>> Begin Extract provided

I've been watching this thread with interest and like most arguments there will not be a winner and everyone and no one will be happy. 

I ride my carbon wheel very frequently and sometimes daily. Are the fragile? I guess they could be should I wipe one out by hitting a pothole although I have seen aluminum rims completely destroyed by potholes. Yes they are expensive wheels but they just ride too good for race day only so if I have to replace a rim because I destroyed it, so what. I get to enjoy some of the finest wheels that can be ridden. I don't like the idea of having to pay to replace something I already have prematurely but to me the enjoyment verses the cost is well worth it. It's the cost of getting the most out of something that is one of my life's passions. 

I would sum all this up with the old saying of: "If you have to ask how much then you can't afford it". 

I'll add another one for Alienator: Cycling is almost as good as sex and it's better if your not getting any.


----------



## foz (Sep 30, 2004)

I have to ask how much, but only because I can't find a price anywhere... (when i do find the price, it's most likely that I won't be able to afford them anyway :cryin: ).

Does anyone know a european dealer for corima rims? I've had my eye on Divve's set of winiums on Tune hubs, and fancy a set for myself, but can't find a supplier or prices for the rims (only for the full corima wheels).

as the corimas will probably be too expensive, what recommendations can anyone give for some light alu clincher rims? the alex crostinis look nice, but how do they compare with the open pros, dt swiss, etc. weight and stiffness of final build are more important to me than aero (and please, no lectures on why weight doesn't matter and aero does). 

thanks

foz


----------



## divve (May 3, 2002)

Corima sells the rims direct. You can find them under the wheels section, then click choose/buy on the left menu. The price for a 700c Winium tubular rim is €339 and €425 for the clincher. Generally speaking I'm not sure I'd rely on carbon clinchers for regular riding however.

If I remember correctly, the price for the complete set that I built was about €1100 Euros including all the shipping costs.


----------



## Gnarly 928 (Nov 19, 2005)

>> End Extract provided
>> Begin Data

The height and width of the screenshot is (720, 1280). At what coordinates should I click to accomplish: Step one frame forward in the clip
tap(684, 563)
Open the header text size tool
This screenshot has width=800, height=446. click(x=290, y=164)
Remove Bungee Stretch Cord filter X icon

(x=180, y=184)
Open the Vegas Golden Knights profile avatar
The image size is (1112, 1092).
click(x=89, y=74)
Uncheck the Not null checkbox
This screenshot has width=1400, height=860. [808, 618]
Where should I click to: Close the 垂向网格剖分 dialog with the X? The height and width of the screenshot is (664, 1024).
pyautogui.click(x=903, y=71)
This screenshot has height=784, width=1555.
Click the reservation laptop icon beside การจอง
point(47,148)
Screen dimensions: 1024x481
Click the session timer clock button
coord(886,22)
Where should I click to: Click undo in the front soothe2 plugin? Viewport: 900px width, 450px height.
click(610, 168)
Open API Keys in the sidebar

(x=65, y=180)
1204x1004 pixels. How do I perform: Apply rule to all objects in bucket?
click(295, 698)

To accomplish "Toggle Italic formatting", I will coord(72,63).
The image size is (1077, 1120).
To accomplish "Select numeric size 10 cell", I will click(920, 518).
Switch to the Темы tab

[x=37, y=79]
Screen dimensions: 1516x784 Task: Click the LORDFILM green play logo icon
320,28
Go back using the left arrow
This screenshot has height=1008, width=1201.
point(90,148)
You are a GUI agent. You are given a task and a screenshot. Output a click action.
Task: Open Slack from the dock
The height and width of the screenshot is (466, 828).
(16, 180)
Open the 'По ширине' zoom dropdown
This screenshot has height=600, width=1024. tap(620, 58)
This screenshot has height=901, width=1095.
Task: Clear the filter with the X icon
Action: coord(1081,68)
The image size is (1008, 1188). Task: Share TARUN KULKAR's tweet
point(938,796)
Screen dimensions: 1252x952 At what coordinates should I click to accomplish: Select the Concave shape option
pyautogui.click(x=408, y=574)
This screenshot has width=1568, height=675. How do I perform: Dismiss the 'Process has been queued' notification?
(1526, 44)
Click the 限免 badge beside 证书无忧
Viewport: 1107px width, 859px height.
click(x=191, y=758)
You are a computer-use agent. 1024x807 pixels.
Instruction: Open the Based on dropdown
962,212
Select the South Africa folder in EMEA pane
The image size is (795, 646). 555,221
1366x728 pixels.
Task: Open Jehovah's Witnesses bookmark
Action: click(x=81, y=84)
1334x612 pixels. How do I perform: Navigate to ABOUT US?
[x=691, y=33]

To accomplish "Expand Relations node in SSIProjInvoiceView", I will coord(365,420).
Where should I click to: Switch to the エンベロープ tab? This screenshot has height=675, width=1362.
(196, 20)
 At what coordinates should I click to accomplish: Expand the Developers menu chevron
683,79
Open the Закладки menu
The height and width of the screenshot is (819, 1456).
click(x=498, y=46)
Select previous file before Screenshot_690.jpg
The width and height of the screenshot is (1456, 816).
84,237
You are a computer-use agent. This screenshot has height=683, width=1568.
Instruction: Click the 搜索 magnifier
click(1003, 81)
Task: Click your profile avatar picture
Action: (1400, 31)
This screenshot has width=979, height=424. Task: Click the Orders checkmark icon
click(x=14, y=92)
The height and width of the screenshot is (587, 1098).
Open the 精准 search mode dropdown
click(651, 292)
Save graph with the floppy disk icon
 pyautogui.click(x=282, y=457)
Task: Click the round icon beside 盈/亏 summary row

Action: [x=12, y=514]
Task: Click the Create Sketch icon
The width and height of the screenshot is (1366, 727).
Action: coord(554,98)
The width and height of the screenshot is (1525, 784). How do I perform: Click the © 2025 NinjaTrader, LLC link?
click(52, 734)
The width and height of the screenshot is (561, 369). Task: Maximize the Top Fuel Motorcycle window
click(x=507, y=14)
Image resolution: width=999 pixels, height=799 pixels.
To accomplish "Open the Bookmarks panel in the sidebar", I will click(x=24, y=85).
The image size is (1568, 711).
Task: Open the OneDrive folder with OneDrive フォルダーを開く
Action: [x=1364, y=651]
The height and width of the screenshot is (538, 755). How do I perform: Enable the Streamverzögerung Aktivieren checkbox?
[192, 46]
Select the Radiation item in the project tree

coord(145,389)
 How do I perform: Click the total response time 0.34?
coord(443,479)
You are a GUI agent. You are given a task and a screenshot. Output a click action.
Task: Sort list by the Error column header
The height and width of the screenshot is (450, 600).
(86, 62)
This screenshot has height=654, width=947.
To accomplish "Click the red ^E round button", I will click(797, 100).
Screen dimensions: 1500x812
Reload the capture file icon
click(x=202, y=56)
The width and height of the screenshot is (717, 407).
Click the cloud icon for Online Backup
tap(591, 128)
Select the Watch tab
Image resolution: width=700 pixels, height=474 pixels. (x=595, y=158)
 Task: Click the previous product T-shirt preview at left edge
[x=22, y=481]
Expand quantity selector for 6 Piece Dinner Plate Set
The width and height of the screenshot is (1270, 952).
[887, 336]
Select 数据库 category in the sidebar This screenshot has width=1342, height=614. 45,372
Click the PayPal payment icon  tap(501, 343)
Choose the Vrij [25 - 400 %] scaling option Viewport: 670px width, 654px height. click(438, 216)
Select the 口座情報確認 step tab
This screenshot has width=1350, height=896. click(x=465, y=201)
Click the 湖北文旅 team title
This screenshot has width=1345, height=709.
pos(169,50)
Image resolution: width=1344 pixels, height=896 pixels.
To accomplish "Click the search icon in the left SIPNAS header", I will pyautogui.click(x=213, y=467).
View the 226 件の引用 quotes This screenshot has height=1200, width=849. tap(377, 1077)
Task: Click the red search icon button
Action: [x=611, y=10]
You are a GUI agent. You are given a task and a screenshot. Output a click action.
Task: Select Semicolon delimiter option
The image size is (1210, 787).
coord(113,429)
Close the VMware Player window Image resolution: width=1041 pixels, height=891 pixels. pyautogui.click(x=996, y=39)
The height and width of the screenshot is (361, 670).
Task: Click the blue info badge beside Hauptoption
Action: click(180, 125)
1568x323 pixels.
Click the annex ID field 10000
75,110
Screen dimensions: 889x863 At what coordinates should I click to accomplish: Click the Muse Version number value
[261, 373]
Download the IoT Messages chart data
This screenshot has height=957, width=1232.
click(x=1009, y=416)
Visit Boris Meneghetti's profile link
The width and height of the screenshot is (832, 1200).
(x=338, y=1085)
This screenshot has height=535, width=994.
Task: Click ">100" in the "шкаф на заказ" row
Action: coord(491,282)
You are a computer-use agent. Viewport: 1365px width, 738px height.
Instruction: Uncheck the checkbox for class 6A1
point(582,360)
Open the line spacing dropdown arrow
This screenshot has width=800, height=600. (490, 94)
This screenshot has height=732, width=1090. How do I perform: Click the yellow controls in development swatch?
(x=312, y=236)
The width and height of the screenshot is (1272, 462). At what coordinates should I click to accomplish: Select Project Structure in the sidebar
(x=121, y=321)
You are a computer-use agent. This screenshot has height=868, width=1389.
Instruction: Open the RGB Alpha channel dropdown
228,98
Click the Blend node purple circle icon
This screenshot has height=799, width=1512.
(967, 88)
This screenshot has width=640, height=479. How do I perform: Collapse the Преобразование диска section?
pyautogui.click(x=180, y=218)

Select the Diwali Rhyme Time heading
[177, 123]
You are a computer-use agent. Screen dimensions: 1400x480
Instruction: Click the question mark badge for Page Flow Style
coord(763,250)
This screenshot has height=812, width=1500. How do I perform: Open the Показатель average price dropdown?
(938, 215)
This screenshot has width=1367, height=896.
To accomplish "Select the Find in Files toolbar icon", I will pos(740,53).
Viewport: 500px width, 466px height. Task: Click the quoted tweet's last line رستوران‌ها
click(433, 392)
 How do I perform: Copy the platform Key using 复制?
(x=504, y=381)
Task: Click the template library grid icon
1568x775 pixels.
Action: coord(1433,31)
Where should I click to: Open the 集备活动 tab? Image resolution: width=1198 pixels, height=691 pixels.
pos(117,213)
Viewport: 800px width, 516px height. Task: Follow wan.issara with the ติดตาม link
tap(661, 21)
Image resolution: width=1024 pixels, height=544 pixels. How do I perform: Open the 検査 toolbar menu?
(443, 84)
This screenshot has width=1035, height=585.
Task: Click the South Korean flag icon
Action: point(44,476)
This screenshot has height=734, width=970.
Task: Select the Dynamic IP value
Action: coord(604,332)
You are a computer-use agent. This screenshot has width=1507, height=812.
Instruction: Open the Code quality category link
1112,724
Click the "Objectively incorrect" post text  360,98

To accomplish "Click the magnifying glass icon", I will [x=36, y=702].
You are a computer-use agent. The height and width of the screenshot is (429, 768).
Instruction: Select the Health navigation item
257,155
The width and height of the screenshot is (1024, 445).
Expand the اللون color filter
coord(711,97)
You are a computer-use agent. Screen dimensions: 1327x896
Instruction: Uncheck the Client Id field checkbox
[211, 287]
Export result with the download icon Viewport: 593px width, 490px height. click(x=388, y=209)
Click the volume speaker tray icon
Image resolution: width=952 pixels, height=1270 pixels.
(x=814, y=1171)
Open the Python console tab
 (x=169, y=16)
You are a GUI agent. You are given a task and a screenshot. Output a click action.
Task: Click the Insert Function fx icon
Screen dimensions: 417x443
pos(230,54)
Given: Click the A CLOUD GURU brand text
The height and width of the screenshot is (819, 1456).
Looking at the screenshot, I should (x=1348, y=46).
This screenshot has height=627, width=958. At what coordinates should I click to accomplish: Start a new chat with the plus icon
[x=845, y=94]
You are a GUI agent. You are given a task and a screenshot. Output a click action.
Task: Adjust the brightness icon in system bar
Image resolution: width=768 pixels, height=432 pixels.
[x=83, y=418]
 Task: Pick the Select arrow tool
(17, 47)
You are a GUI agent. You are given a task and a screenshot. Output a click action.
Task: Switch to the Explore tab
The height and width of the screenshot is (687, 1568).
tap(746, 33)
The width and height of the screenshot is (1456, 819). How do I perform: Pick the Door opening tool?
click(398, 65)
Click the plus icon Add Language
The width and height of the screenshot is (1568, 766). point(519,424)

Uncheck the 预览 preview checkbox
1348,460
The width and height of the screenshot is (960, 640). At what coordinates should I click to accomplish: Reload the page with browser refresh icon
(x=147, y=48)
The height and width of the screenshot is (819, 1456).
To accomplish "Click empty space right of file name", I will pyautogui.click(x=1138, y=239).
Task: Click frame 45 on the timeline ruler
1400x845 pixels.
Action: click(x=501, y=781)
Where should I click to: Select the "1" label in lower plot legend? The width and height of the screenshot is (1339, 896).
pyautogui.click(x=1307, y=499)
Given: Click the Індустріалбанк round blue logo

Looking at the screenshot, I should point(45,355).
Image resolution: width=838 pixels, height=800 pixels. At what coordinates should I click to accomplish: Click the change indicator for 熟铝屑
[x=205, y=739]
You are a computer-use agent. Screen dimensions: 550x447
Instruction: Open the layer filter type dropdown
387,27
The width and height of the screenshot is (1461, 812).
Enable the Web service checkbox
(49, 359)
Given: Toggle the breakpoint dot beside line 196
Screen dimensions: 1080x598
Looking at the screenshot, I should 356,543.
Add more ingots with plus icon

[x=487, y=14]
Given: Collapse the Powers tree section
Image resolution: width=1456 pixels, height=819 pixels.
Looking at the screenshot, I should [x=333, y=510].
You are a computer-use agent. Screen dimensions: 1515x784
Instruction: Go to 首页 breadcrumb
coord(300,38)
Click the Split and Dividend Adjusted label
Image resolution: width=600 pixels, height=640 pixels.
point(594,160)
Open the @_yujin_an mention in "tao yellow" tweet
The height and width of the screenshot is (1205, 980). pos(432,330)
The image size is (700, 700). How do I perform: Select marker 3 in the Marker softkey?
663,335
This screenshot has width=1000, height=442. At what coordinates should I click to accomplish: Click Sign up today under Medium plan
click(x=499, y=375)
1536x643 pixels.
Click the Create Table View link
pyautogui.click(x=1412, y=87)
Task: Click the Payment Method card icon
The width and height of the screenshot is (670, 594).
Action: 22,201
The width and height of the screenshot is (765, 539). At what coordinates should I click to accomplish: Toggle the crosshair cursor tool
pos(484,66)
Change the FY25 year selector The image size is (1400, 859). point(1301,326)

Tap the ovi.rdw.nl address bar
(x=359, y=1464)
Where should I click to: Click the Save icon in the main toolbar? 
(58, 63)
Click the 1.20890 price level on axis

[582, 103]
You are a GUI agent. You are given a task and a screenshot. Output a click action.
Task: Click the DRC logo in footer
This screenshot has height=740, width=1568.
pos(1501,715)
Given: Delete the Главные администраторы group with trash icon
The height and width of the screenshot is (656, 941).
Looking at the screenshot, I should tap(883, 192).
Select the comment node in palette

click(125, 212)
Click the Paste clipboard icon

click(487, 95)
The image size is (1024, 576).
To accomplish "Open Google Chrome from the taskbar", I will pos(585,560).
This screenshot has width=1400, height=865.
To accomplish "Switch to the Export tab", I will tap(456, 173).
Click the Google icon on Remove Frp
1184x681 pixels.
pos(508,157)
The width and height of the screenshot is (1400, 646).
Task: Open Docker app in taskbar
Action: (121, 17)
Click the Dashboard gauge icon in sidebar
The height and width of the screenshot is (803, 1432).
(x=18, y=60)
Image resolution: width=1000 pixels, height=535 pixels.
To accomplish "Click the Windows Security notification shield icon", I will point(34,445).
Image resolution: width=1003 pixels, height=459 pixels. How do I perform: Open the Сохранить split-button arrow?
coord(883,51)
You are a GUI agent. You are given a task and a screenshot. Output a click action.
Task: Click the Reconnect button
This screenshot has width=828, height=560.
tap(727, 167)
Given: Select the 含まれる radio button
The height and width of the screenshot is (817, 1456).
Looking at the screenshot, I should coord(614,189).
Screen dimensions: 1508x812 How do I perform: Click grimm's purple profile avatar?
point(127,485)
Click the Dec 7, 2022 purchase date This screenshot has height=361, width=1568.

>> End Data

> **Requests**
• 1. According to the forum thread, what is the price of a 700c Winium tubular rim?
• 2. Rewrite the forum thread starting with "I would sum" and going on through "(Sep 30, 2004)", putting "familiar saying" in place of "old saying".

> **Written answers**
• 1. €339

• 2.
I would sum all this up with the familiar saying of: "If you have to ask how much then you can't afford it". 

I'll add another one for Alienator: Cycling is almost as good as sex and it's better if your not getting any.


----------



## foz (Sep 30, 2004)